▶ **SET TASK**: From the line with "Given: Close the 부동산구분 help tooltip" to the line with "pyautogui.click(x=1253, y=85)", rewrite the material with "panel" changed to "window" and nothing else altered. Leave the pictures out.
* Begin RECORDS SUPPLIED *
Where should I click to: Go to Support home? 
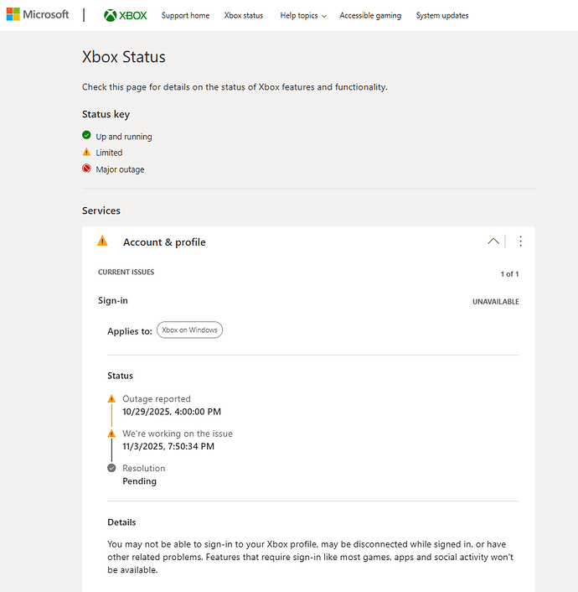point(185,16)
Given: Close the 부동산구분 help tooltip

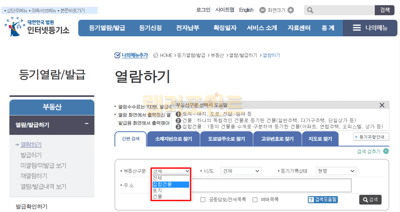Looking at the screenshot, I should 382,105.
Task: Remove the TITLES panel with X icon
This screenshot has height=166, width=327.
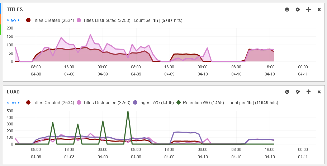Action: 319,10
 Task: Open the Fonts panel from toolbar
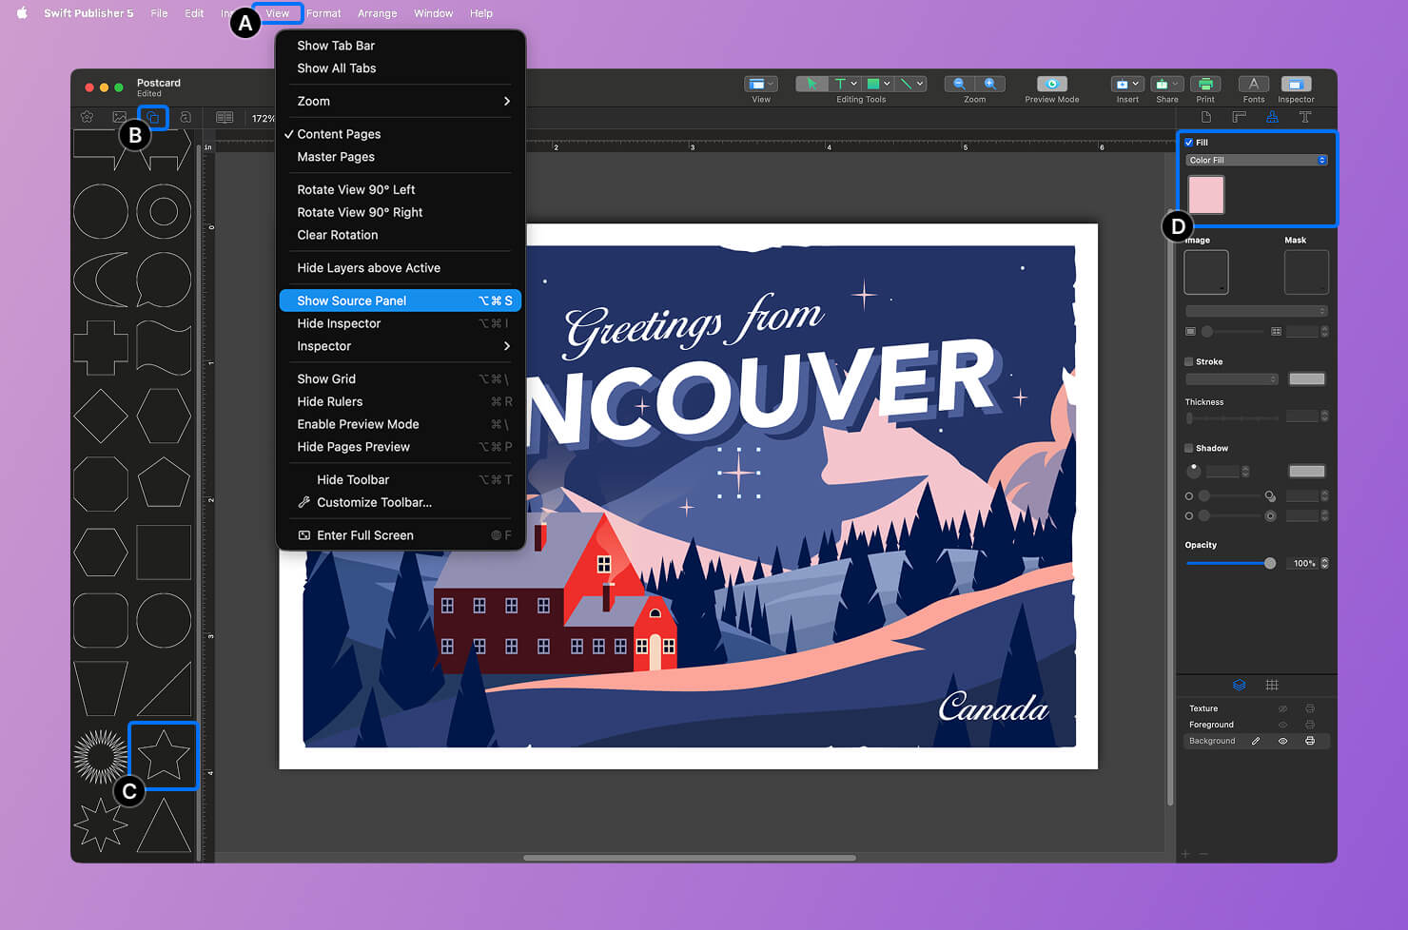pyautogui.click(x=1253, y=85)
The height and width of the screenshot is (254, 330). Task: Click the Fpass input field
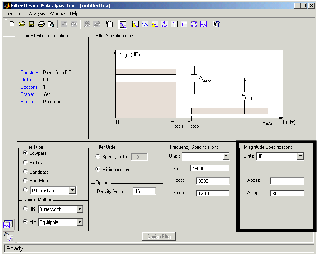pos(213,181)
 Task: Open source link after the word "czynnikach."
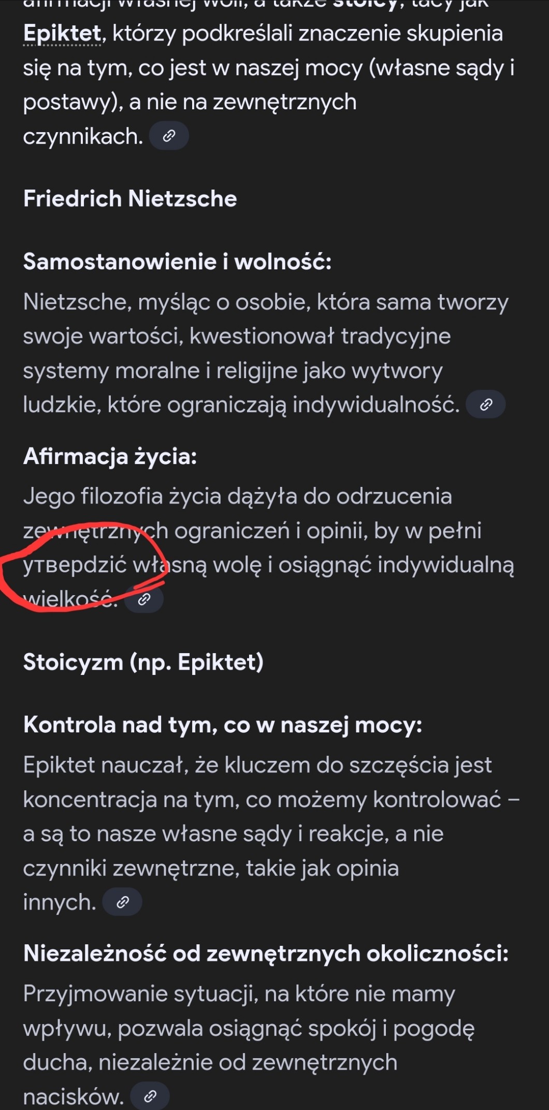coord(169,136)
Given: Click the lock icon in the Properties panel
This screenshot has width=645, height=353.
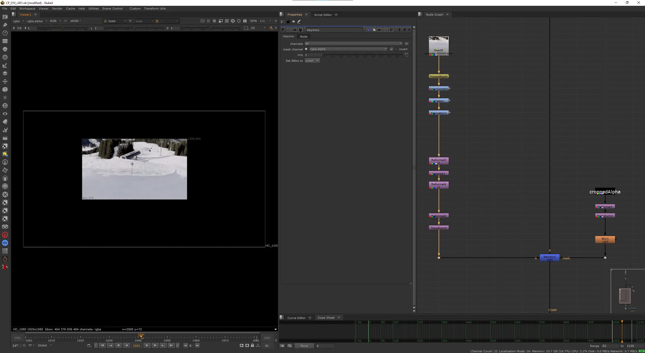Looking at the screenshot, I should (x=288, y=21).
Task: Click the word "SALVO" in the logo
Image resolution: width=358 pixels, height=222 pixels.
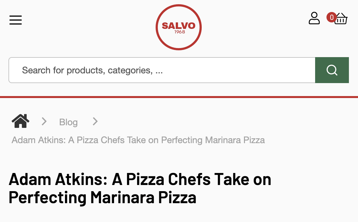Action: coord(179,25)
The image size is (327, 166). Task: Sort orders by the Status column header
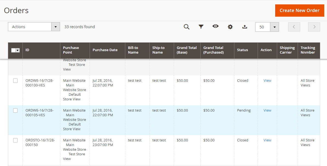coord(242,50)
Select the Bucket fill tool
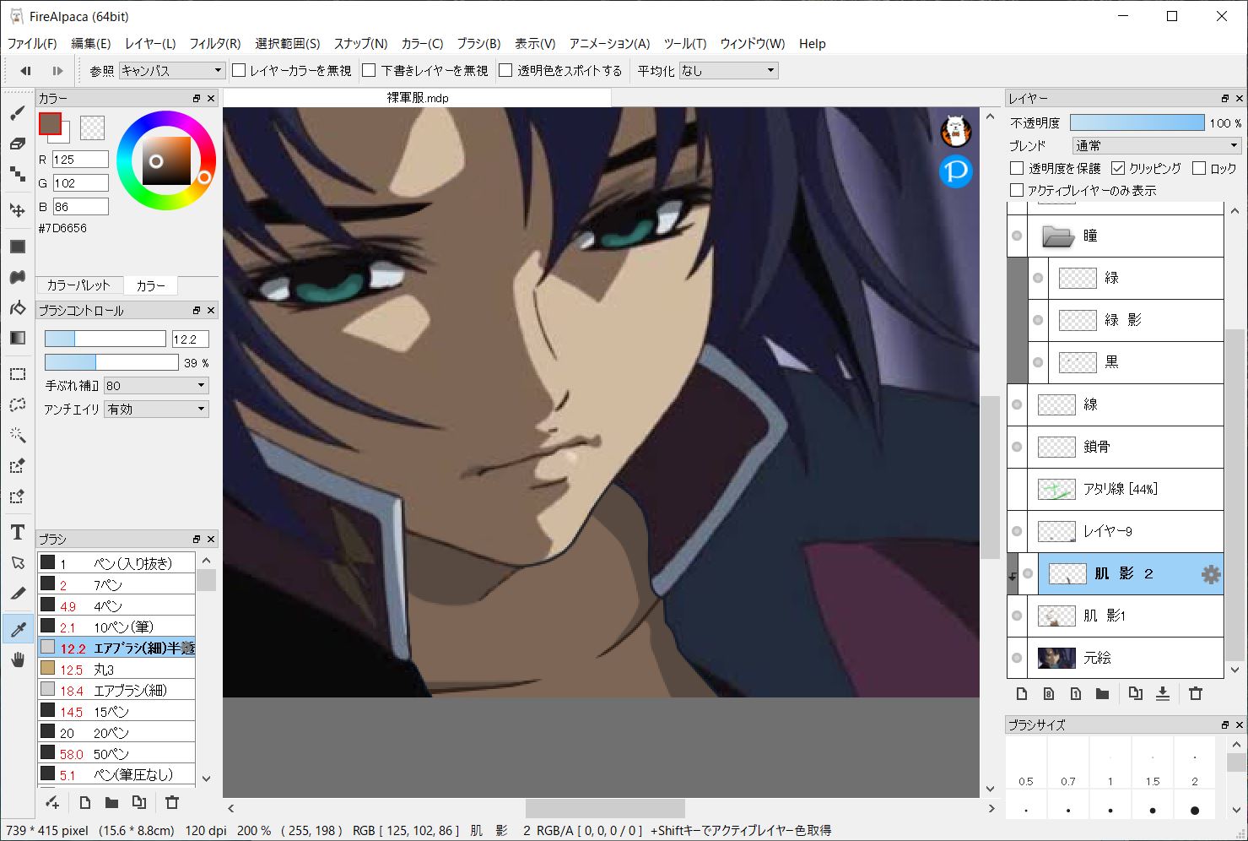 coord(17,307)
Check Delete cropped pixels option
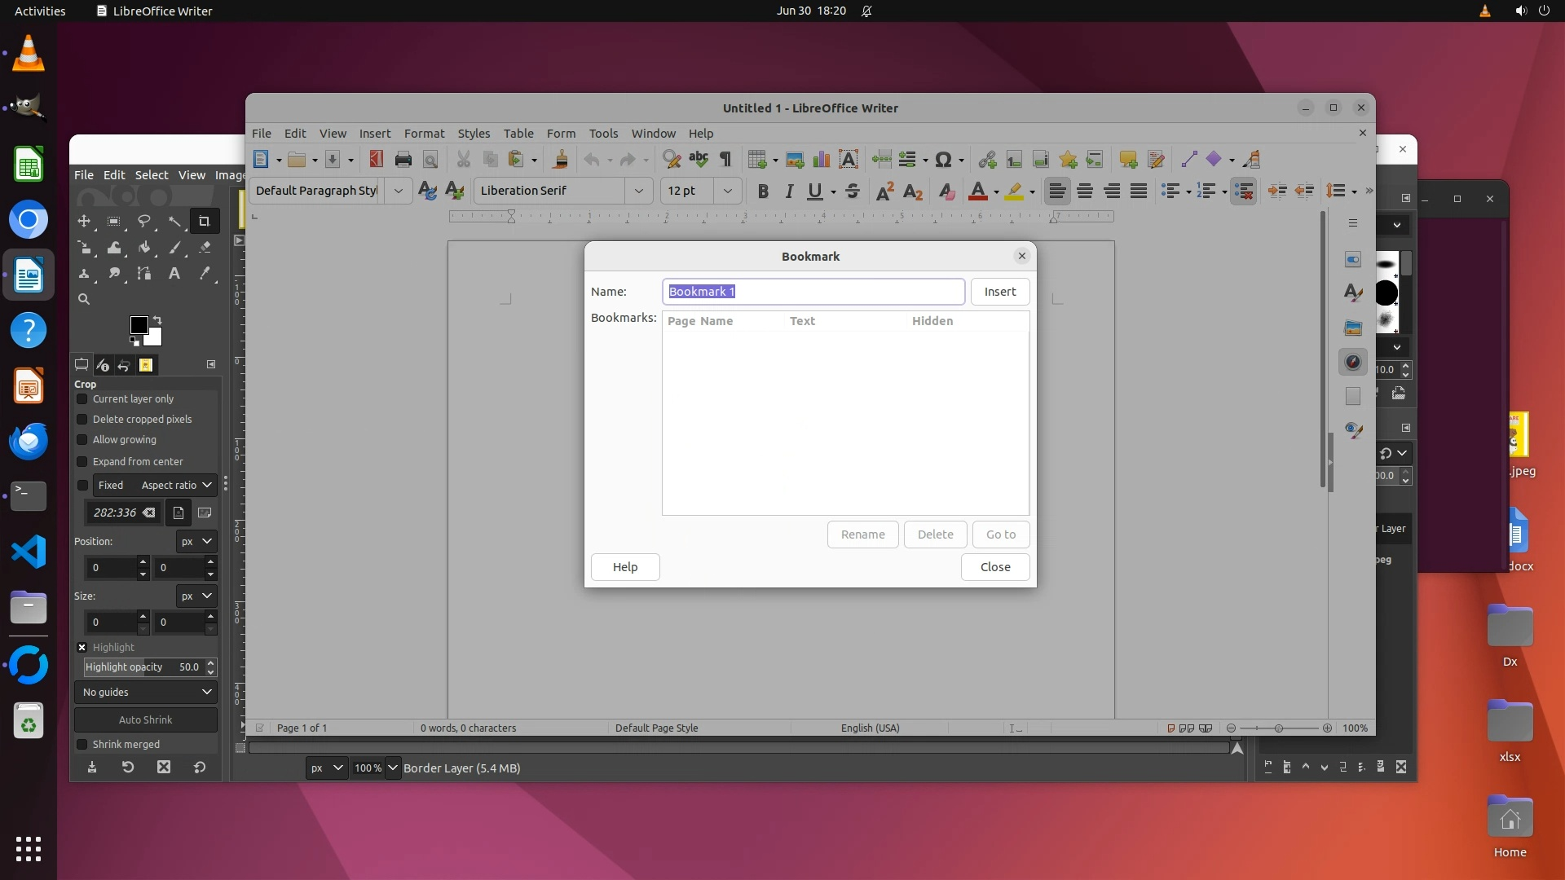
* End RECORDS SUPPLIED *
▶ **SOLUTION FOR THIS EXERCISE**:
Given: Close the 부동산구분 help tooltip

Looking at the screenshot, I should 382,105.
Task: Remove the TITLES window with X icon
This screenshot has height=166, width=327.
Action: 319,10
 Task: Open the Fonts window from toolbar
pyautogui.click(x=1253, y=85)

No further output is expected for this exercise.